- Description of the task
Output exactly the lines below, starting with the line that has "Task: Open the Kray Twins book cover image" and going on through the line that has "You are a computer-use agent. This", both included, and no other lines.
-- -- --
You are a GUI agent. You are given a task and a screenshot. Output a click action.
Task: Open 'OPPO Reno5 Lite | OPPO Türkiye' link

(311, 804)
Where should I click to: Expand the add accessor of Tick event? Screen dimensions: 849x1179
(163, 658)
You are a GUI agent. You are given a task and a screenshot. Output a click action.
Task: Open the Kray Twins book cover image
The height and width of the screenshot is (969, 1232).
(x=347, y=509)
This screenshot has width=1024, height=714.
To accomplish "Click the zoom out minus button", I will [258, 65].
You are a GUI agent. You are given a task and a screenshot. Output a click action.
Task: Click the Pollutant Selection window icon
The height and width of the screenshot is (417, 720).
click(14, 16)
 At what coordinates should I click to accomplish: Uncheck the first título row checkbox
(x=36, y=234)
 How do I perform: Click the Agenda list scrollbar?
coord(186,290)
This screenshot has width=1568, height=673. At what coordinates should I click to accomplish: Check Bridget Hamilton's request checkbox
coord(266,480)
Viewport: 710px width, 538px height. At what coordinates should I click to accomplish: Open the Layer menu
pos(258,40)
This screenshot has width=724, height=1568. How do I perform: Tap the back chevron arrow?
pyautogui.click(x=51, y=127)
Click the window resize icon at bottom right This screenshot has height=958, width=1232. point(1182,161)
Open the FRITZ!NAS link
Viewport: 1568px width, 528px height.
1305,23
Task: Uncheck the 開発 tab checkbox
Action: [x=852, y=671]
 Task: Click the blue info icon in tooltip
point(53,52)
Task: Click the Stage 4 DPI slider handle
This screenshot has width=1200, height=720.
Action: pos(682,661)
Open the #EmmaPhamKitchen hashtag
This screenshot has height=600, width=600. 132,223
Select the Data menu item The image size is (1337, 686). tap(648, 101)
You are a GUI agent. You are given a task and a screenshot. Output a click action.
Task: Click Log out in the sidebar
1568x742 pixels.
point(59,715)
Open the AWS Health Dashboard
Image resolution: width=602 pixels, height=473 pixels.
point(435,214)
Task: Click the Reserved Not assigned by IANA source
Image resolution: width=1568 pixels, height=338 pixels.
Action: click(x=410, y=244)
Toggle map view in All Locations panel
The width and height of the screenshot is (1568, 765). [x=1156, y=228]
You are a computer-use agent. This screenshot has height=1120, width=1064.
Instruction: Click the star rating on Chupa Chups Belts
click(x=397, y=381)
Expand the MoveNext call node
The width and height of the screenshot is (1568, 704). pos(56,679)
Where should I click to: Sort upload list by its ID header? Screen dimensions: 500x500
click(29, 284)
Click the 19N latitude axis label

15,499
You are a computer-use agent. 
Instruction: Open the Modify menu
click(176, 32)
-- -- --
- Completed task
Task: Open the Kray Twins book cover image
The height and width of the screenshot is (969, 1232).
(x=347, y=509)
This screenshot has width=1024, height=714.
To accomplish "Click the zoom out minus button", I will [258, 65].
You are a GUI agent. You are given a task and a screenshot. Output a click action.
Task: Click the Pollutant Selection window icon
The height and width of the screenshot is (417, 720).
click(14, 16)
 At what coordinates should I click to accomplish: Uncheck the first título row checkbox
(x=36, y=234)
 How do I perform: Click the Agenda list scrollbar?
coord(186,290)
This screenshot has width=1568, height=673. At what coordinates should I click to accomplish: Check Bridget Hamilton's request checkbox
coord(266,480)
Viewport: 710px width, 538px height. At what coordinates should I click to accomplish: Open the Layer menu
pos(258,40)
This screenshot has width=724, height=1568. How do I perform: Tap the back chevron arrow?
pyautogui.click(x=51, y=127)
Click the window resize icon at bottom right This screenshot has height=958, width=1232. point(1182,161)
Open the FRITZ!NAS link
Viewport: 1568px width, 528px height.
1305,23
Task: Uncheck the 開発 tab checkbox
Action: [x=852, y=671]
 Task: Click the blue info icon in tooltip
point(53,52)
Task: Click the Stage 4 DPI slider handle
This screenshot has width=1200, height=720.
Action: pos(682,661)
Open the #EmmaPhamKitchen hashtag
This screenshot has height=600, width=600. 132,223
Select the Data menu item The image size is (1337, 686). tap(648, 101)
You are a GUI agent. You are given a task and a screenshot. Output a click action.
Task: Click Log out in the sidebar
1568x742 pixels.
point(59,715)
Open the AWS Health Dashboard
Image resolution: width=602 pixels, height=473 pixels.
point(435,214)
Task: Click the Reserved Not assigned by IANA source
Image resolution: width=1568 pixels, height=338 pixels.
Action: click(x=410, y=244)
Toggle map view in All Locations panel
The width and height of the screenshot is (1568, 765). [x=1156, y=228]
You are a computer-use agent. This screenshot has height=1120, width=1064.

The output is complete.